EXCERPT TO READ:
----------

The interesting parts here is in the bottom two lines - IntNRQ and LongNRQ becomes much faster. it might be that I messed up the "minimal" part of reproduction, maybe all that was needed is the single-segment and taskCountPerCat increase.

Regardless, it looks promising - a 94% to 162% increase in QPS for range queries with this PR in the slightly modified benchmark.

Mar 13 '24 06:03 antonha

Would we be subject to the same issue if/when 3+ different implementations of DocIdSetIterator get used in IntersectVisitor#visit?

Mar 13 '24 15:03 jpountz

Would we be subject to the same issue if/when 3+ different implementations of DocIdSetIterator get used in IntersectVisitor#visit?

Yes.

Your question makes me think that maybe we should not add a new DocIdSetIterator for this PR - maybe that was your thought as well?

Mar 13 '24 17:03 antonha

Relatedly indeed, I was wondering if the API should expose an IntsRef or something like that, so that there is a single virtual call per block of doc IDs anyway (IntsRef cannot be extended, it's a single impl).

Mar 13 '24 17:03 jpountz

@jpountz I had a quick look at the code, and it seems to me like there are, with this PR, only two implementations used for the DISI used for the IntersectVisitor#visit method - which is good in the sense that it would probably be fine to merge it now, but bad in the sense that it would make adding a third hurt performance.

Do we believe that we can merge this PR and then continue with changing the BKD visit API in a later change, or should we try to change the abstraction in this PR?

----------

INFORMATION PROVIDED:
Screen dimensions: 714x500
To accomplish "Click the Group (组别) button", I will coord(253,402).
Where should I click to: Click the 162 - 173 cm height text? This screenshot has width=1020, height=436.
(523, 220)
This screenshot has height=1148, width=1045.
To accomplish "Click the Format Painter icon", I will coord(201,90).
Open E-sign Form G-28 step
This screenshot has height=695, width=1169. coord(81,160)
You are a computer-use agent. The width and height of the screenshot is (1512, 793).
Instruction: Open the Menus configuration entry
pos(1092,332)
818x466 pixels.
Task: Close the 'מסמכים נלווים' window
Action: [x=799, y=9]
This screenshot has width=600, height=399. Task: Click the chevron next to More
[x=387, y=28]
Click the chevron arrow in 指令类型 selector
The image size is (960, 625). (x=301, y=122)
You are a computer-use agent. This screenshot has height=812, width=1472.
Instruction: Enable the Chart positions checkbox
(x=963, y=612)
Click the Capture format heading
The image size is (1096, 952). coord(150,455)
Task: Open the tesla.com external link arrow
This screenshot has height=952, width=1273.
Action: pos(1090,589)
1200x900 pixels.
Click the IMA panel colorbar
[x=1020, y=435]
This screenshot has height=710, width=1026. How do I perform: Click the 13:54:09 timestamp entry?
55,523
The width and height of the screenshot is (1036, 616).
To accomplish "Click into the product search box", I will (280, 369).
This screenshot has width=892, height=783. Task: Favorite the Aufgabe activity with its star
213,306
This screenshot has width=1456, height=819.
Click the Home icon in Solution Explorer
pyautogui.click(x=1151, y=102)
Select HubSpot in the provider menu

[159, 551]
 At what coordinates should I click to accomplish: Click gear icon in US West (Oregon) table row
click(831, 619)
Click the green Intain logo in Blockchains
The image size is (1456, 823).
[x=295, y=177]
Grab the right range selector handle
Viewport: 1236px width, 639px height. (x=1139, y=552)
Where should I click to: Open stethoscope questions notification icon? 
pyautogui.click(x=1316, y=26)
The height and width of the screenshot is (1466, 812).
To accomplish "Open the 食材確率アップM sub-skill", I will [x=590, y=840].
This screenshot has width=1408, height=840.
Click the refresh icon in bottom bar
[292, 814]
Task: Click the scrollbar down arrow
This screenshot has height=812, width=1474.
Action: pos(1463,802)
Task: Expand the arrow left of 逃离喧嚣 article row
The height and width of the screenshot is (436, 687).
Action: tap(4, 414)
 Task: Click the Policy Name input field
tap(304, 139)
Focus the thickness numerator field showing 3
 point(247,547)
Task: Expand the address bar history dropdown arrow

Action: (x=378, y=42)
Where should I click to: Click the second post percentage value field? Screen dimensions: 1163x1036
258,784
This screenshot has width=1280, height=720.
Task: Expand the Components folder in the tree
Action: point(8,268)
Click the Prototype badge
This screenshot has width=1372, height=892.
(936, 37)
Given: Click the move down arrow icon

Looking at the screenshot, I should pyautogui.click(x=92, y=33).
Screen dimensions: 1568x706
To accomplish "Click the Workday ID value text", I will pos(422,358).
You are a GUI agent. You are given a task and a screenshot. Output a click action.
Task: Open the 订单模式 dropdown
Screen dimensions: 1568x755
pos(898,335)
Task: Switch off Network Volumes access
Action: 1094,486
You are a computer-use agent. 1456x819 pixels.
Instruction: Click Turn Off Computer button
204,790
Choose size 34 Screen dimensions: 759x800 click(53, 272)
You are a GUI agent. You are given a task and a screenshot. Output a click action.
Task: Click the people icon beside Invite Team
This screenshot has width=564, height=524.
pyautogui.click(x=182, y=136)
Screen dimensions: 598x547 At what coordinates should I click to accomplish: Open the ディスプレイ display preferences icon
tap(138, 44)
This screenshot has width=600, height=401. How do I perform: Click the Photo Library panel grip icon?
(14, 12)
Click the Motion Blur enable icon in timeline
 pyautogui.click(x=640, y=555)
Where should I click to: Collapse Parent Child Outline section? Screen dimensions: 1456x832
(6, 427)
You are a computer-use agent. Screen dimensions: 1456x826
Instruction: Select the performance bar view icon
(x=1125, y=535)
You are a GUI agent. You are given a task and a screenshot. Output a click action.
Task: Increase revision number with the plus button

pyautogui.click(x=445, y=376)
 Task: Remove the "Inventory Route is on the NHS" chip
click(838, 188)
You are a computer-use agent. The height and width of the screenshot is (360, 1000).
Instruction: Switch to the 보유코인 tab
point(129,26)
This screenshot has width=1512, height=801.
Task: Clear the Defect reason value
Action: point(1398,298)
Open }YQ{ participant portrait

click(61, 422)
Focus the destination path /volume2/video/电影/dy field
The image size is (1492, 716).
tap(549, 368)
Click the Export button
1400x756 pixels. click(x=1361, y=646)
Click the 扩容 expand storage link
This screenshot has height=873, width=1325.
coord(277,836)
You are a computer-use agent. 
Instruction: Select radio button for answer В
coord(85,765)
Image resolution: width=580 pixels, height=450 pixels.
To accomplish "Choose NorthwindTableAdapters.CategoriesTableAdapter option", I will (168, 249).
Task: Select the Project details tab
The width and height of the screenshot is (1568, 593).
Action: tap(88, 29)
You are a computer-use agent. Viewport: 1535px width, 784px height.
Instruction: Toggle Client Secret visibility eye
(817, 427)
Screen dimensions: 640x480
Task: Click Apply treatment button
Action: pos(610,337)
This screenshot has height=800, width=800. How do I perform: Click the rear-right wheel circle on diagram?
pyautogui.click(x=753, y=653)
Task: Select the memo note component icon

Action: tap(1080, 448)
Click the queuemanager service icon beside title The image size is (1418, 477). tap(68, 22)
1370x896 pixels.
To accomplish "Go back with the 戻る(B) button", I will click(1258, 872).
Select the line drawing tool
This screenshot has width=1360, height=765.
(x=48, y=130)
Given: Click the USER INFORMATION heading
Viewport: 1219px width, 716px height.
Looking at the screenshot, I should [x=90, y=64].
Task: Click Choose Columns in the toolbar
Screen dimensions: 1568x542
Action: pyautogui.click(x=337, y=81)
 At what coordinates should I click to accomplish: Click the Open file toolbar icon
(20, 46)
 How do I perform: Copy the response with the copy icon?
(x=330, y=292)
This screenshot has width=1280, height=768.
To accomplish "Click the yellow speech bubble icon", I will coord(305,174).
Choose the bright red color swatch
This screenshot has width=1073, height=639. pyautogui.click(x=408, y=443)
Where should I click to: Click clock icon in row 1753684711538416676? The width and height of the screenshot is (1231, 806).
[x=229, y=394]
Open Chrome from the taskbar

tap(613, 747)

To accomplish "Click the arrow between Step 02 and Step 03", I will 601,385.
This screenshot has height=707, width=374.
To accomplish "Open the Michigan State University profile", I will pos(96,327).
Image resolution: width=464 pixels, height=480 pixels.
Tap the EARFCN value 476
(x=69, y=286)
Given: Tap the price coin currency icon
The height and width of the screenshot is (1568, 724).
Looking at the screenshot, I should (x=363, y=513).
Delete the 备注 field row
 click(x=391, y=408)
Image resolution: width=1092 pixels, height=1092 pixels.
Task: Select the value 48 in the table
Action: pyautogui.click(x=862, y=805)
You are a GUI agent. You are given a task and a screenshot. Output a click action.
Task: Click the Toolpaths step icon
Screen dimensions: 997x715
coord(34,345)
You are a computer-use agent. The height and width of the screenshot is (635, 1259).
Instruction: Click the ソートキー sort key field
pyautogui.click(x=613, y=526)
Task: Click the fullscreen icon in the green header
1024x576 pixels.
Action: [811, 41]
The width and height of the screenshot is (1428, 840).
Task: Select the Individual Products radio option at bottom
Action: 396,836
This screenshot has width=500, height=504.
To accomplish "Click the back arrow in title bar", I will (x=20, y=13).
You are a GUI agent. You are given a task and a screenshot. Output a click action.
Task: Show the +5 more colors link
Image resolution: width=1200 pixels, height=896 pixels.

----------

OBJECTIVE A: In the pull request discussion, what increase in QPS for range queries did the slightly modified benchmark show with this PR?
OBJECTIVE B: Substitute "brief look" for "quick look" in the pull request discussion, and reproduce the passage from "Mar 13 '24 17:03 jpountz" up to and including "third hurt performance.".
OBJECTIVE C: Carry on the pull request discussion about DocIdSetIterator implementations and the BKD visit API from the point at which it stops.

ANSWER A: It showed a 94% to 162% increase in QPS for range queries.

ANSWER B:
Mar 13 '24 17:03 jpountz

@jpountz I had a brief look at the code, and it seems to me like there are, with this PR, only two implementations used for the DISI used for the IntersectVisitor#visit method - which is good in the sense that it would probably be fine to merge it now, but bad in the sense that it would make adding a third hurt performance.

ANSWER C:
Mar 13 '24 22:03 antonha

++ on progress over perfection

That said, I wonder if this change is legal: DocIdSetIterator must return doc IDs in order, but it looks like it wouldn't always be the case with your change?

Mar 14 '24 14:03 jpountz

That said, I wonder if this change is legal: DocIdSetIterator must return doc IDs in order, but it looks like it wouldn't always be the case with your change?

You are correct - I had (falsely) assumed that the document ids in the DocIdsWriter were written in order - thus the PR as of now (dacb2a5d3ad707a555ed1fa2925a082d81aa4443) is not a legal change.

The good news is that this should not have affected the benchmarks - neither the PointRangeQuery nor the NumericLeafComparator seems to rely on the DISI being ordered. They just iterate until DocIdSetIterator.NO_MORE_DOCS.

I will try adding a visit() method taking an IntsRef (I believe that is what you meant @jpountz?).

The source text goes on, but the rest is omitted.